I was receiving this email because the company I work for is a partner in the particular well at issue, a well that the other analyst’s company operates. We were paying this same owner in the well, but under a different lease than owned by the operator—a detail that the analyst should have researched before involving me in what could someday be a contentious dispute between this royalty owner and that other company. But my company is in no way involved with the lease under which that company is paying royalties to this owner. We pay the owner royalties under a different, separate lease in which the operator owns no interest. I just needed to get that straight with the reader before going any further.
So the analyst at the other company led this owner to believe that my company owed them money, since the analyst’s company owed this owner money. Not so. The operator has had this owner’s account in suspense for heaven knows how long, but we currently are paying the owner. But now I was the one who needed to work hard to make the owner understand that. Just as you’re reading this trying to understand the true situation, that royalty owner would do likewise and I knew it.
I was astounded that this inexperienced analyst allowed an email instruction from his company’s legal department to get directly into the hands of a royalty owner. Below the attorney’s signoff was the clearly-written warning that the attorney’s email contains information proprietary to the company and it is not to be read by anyone except the intended recipient. That ship sailed, guys, over the horizon and gone.
The first thing I needed to do was extract my company from this blooming dispute, and do it quickly. I wrote a detailed explanation why my company is not involved in paying old royalties under the owner’s lease held by the other company, and wrote it using as much layman language as I could muster. Then I deleted all emails below the email from the other analyst to the owner, the email which gave the owner my contact information. My 40 years of experience as a division order analyst has taught me to never, never perpetuate a wrong-doing, even innocently. I wanted no digital record of sending from my Outlook account any proprietary information from inside the other company. I couldn’t undo the royalty owner already having all 16 of the emails in the long string—including the ones involving the lawyer—but I could make certain that neither I nor my company could be accused of perpetuating the blunder.
Evidently my detailed explanation satisfied the royalty owner. I was able to draw attention to the royalty checks my company had been issuing to the owner for quite some time. I offered proof that the decimal in those checks is correct by giving the owner the calculation formula used to arrive at that decimal. Every number, fraction, percentage or decimal used in a royalty calculation must tie back to a legal document. I explained every digit used in the calculation. Evidently, I was successful in explaining the truth about our obligations to pay a different portion of his royalties than the other company.
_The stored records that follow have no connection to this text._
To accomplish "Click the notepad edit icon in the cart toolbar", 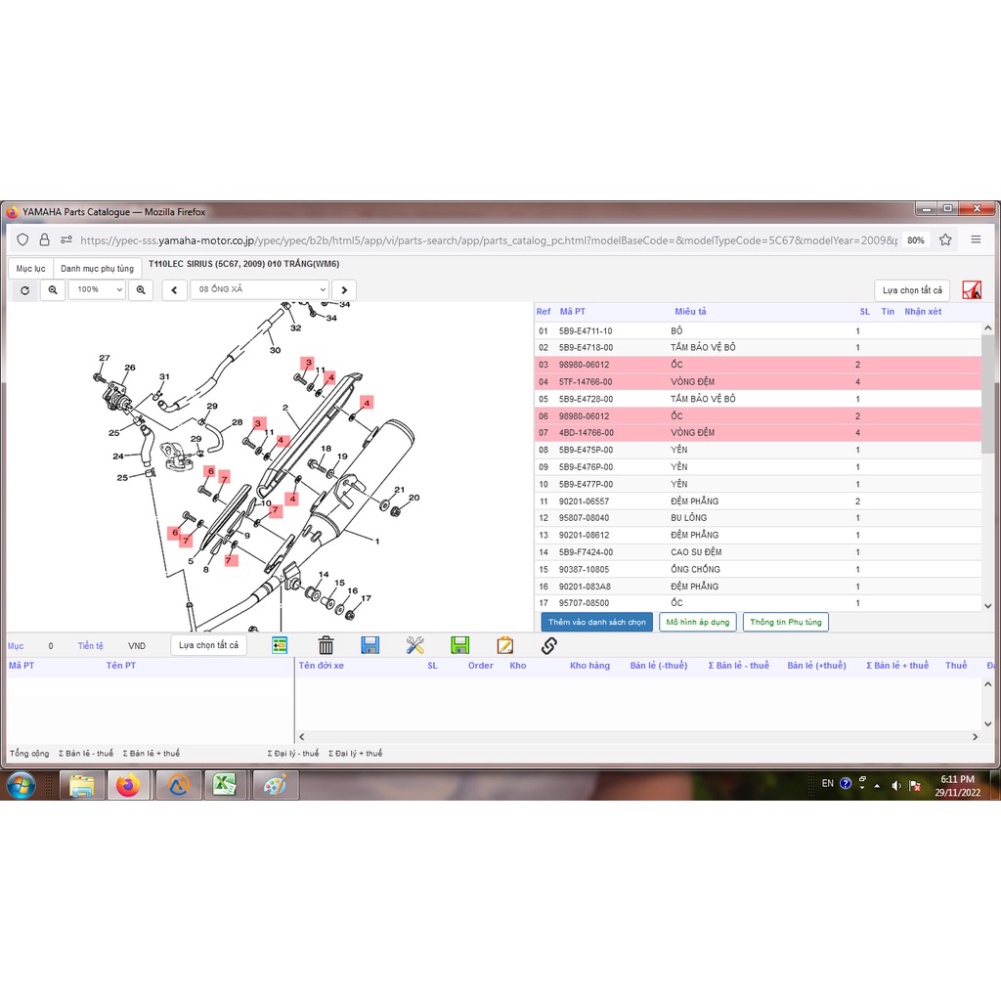I will 505,646.
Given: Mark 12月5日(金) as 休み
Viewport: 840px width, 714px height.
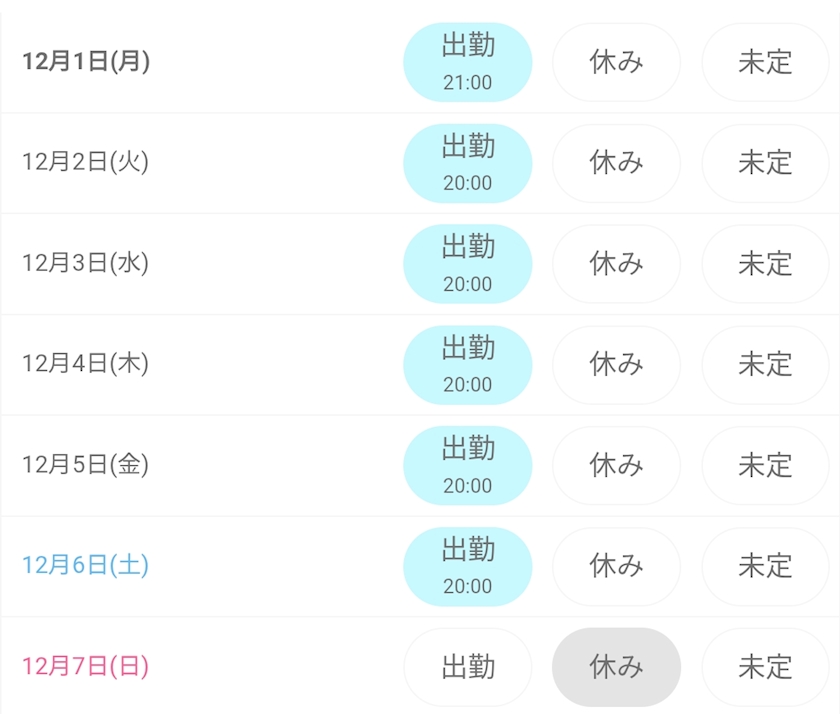Looking at the screenshot, I should point(616,465).
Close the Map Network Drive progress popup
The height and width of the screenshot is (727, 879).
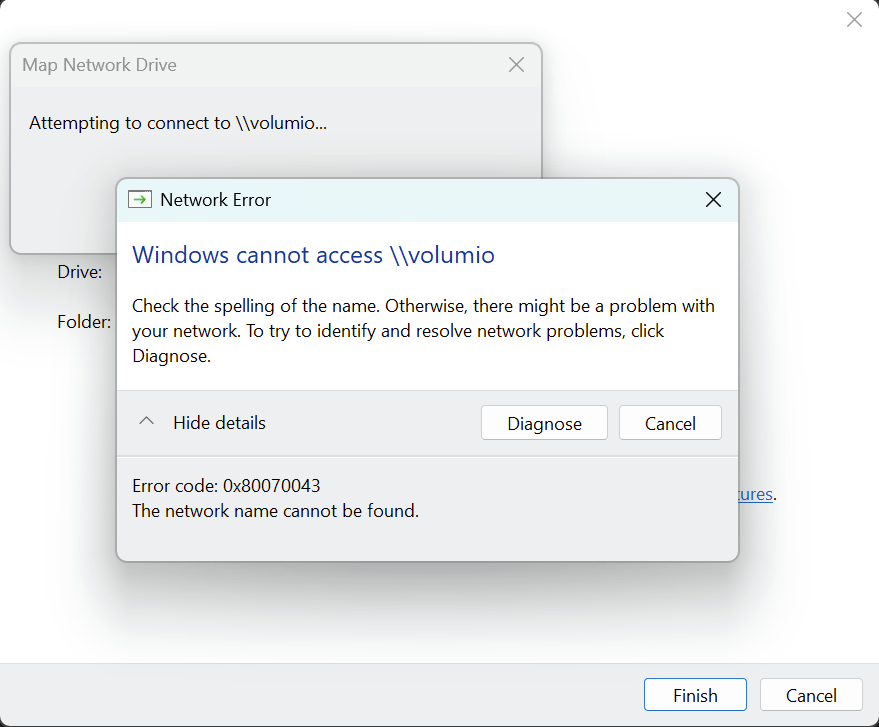tap(516, 65)

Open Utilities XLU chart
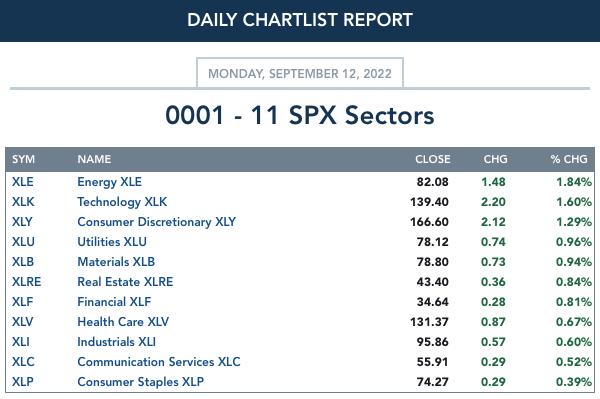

While a less-experienced analyst might believe that my next step should be to contact the young analyst at the other company and give him a stern talking-to, that would not be wise. Instead, I merely copied that other analyst on my reply to the owner, in an email containing only a string of 4 messages, not 16. Then I forwarded the string of 16—now 17—emails, separately and privately, to our in-house counsel alerting them to what happened. I have turned the matter over to them. If anything more comes of this involving my employer, our in-house legal staff will handle it.
Be careful out there, young analysts. Stop and think before you act. I’ve seen many times in 40 years how one careless mistake can cost an analyst not only their job, but their career.